Exercise directions: Turn the lines below, from the line with "Screen dimensions: 1036x557" up to and including the line with "This screenshot has", into a numbered list, dropping any blank lines. Leave the pictures out of the list.

Extracted data:
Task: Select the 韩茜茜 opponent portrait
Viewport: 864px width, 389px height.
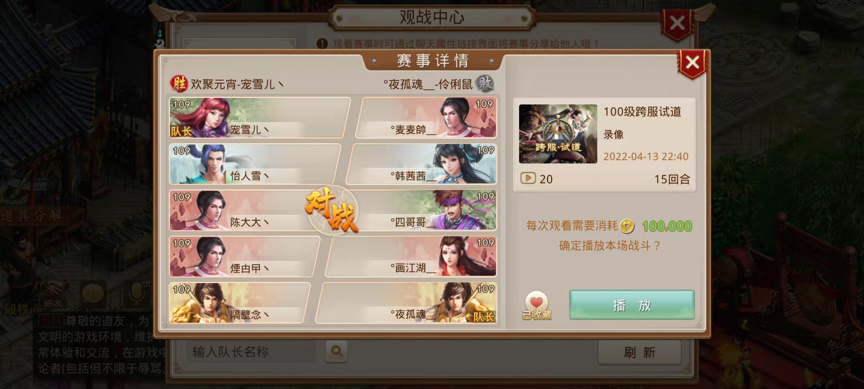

---

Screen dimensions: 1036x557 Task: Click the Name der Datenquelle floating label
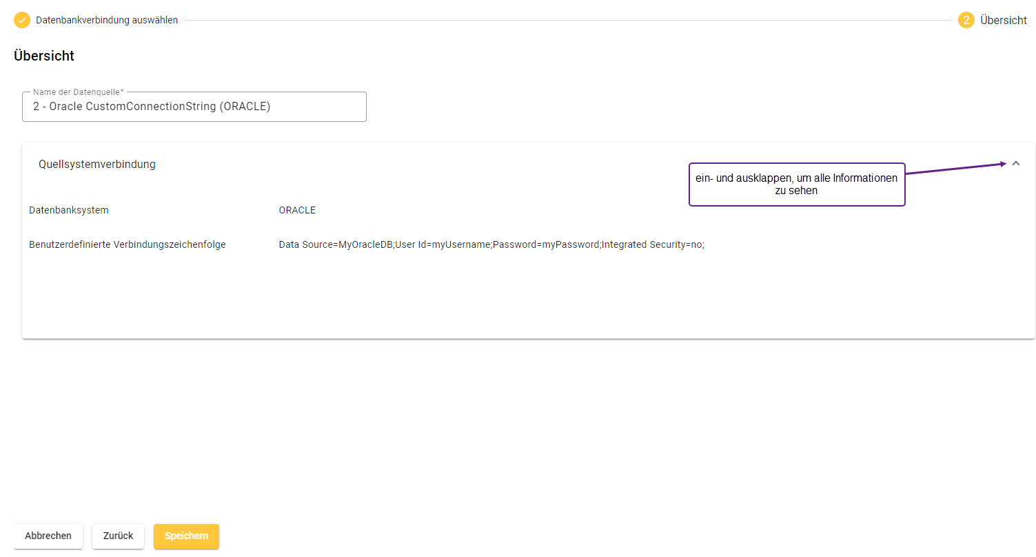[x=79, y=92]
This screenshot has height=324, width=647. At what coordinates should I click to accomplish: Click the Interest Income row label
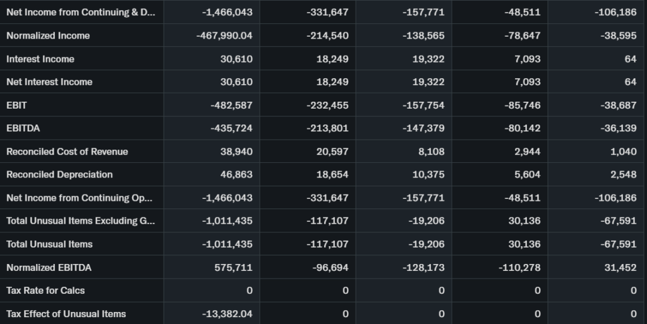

Full solution:
1. Screen dimensions: 1036x557 Task: Click the Name der Datenquelle floating label
2. [x=79, y=92]
3. This screenshot has height=324, width=647. At what coordinates should I click to accomplish: Click the Interest Income row label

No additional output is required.